Kenya’s concerted efforts to save the cheetah on Tuesday got a boost at an international wildlife conference after conservation lobbies called for a drive to stamp out illegal trade in the animal.
The Wildlife Conservation Society, the Zoological Society of London and the Endangered Wildlife Trust joined representatives from Kenya at the Convention on International Trade in Endangered Species of Wild Fauna and Flora in Bangkok, Thailand, highlighted the plight of cheetahs, threatened by the illegal trade.
The Kenyan delegation was joined by the Ethiopian and Ugandan teams in raising concern over declining cheetah populations in East Africa, believed to be the source for smugglers.

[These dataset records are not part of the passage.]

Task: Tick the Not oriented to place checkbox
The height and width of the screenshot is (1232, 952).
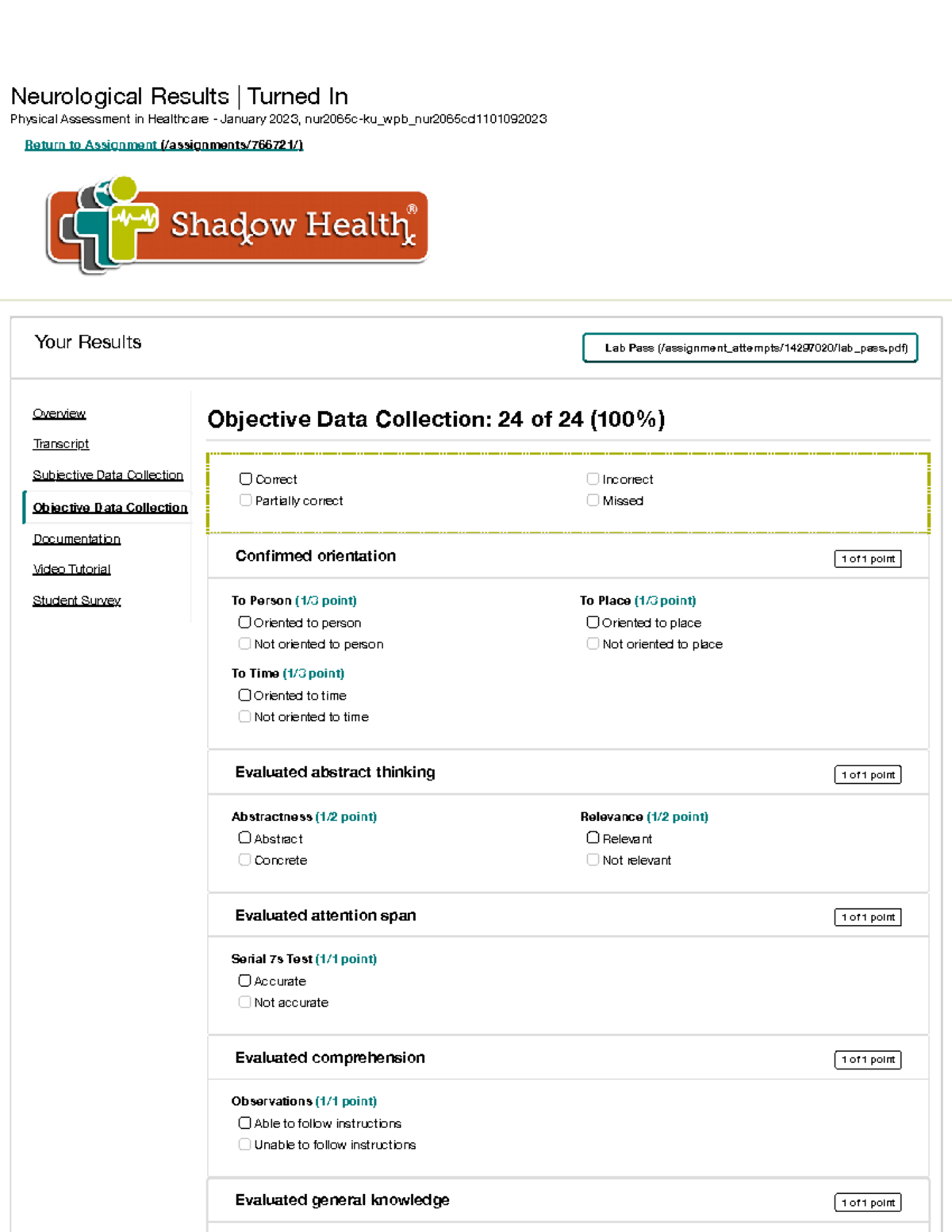Action: tap(593, 644)
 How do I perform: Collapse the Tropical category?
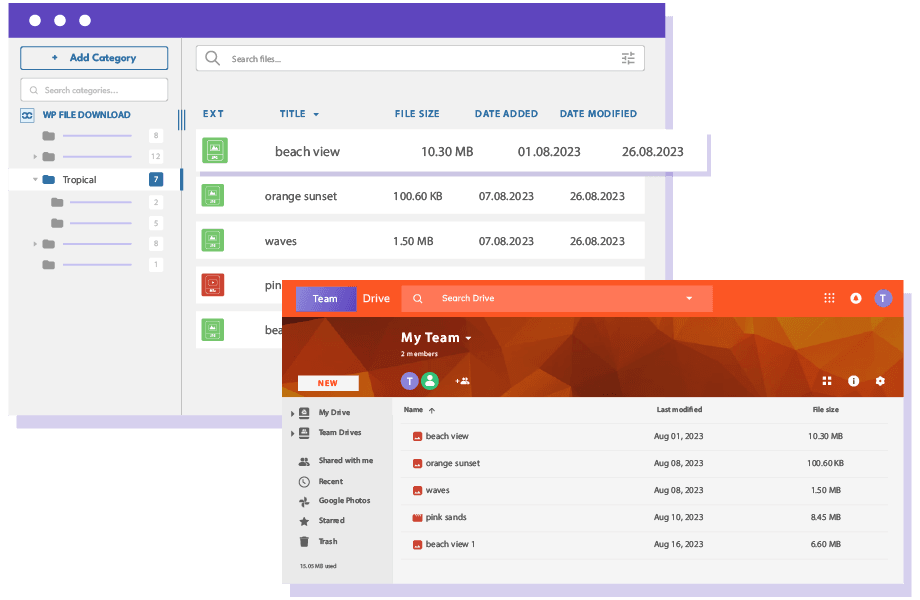[x=34, y=179]
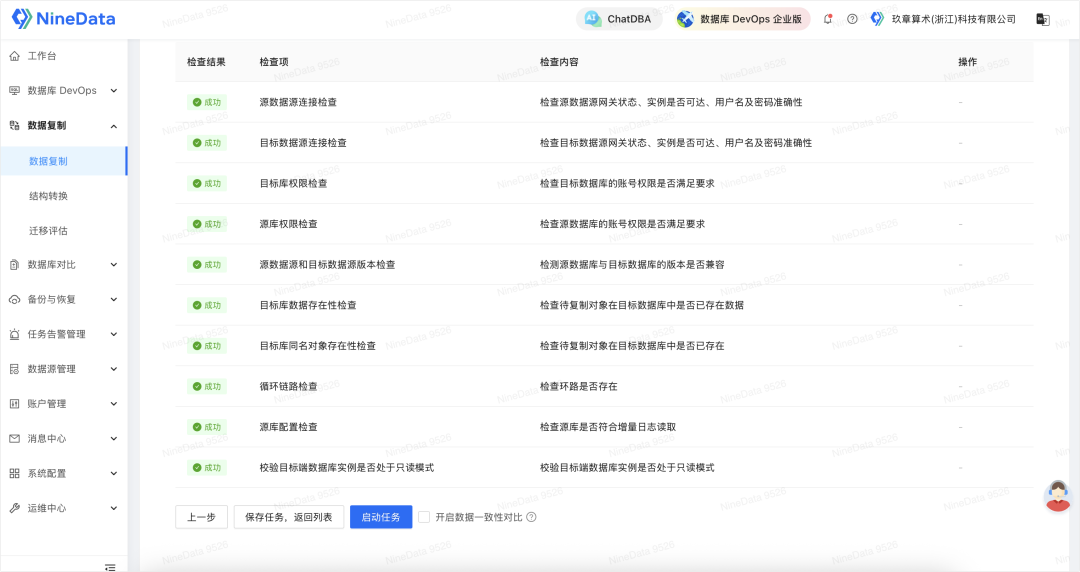
Task: Click the 数据库 DevOps 企业版 badge
Action: pos(741,19)
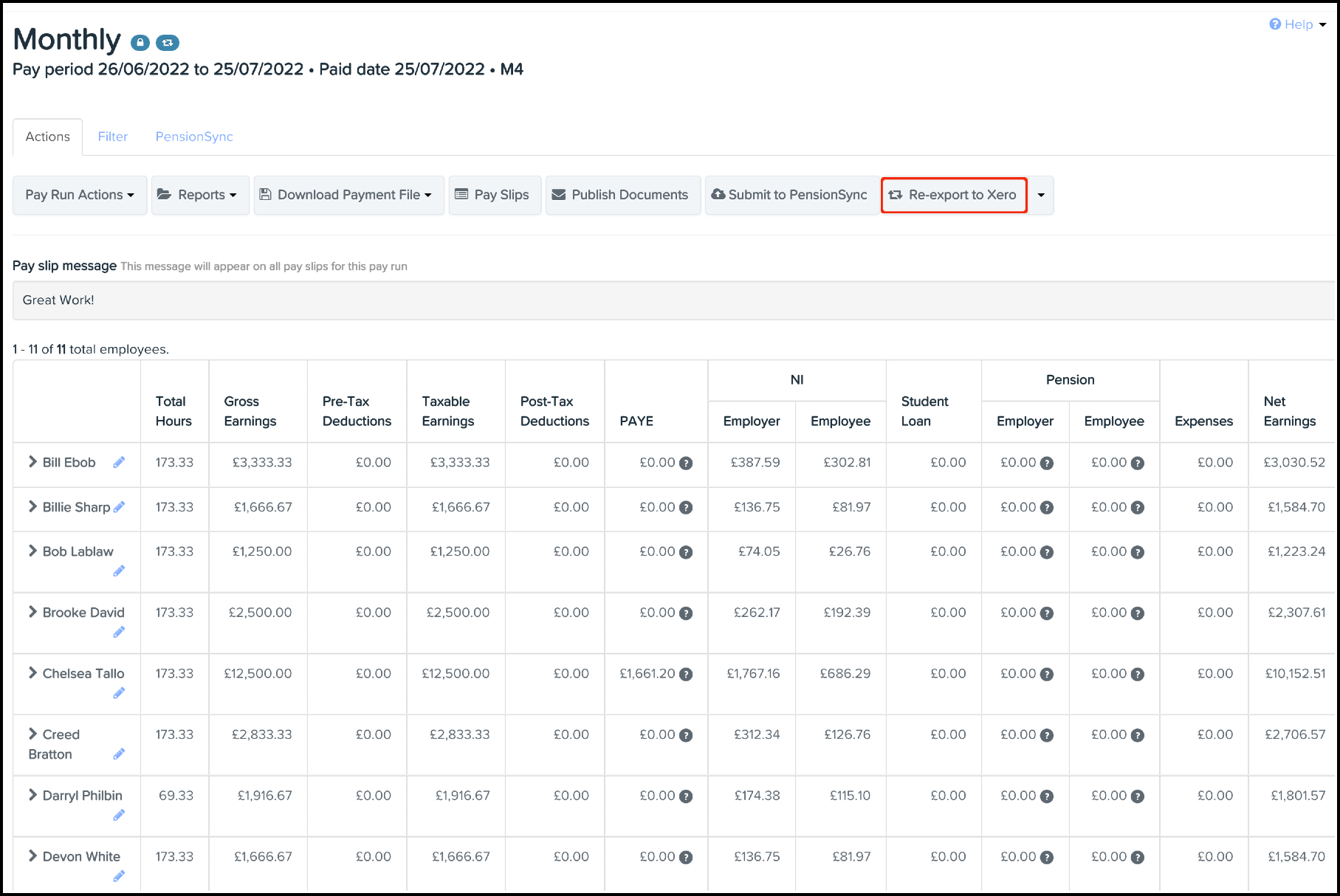Expand the Bob Lablaw employee row
The width and height of the screenshot is (1340, 896).
tap(32, 551)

The Cites conference accepted a proposal to commission the first serious study on cheetah trade, which will form the basis for future conservation action.
The study, once concluded, will help Cites lobby governments sanctioning such trade to ban the practice that denies cheetahs a life in the wild.
A press statement from the conference says the Coalition Against Wildlife Trafficking recorded 27 cases involving trafficking of 70 cheetahs within a year.
Dr Nick Mitchell of Wildlife Conservation Society and zoological society said: “Cheetahs are already extinct in many countries, and in eastern Africa, resident populations are known to exist in just six per cent of their estimated historical range since poachers target cubs that are easier to handle and transport.”
Apart from the illegal wildlife trade, cheetahs face multiple threats ranging from the loss of their habitat to persecution by farmers who fear their livestock are in danger.
The conservation status of cheetahs under the Red List of Threatened Species is given as “Vulnerable”.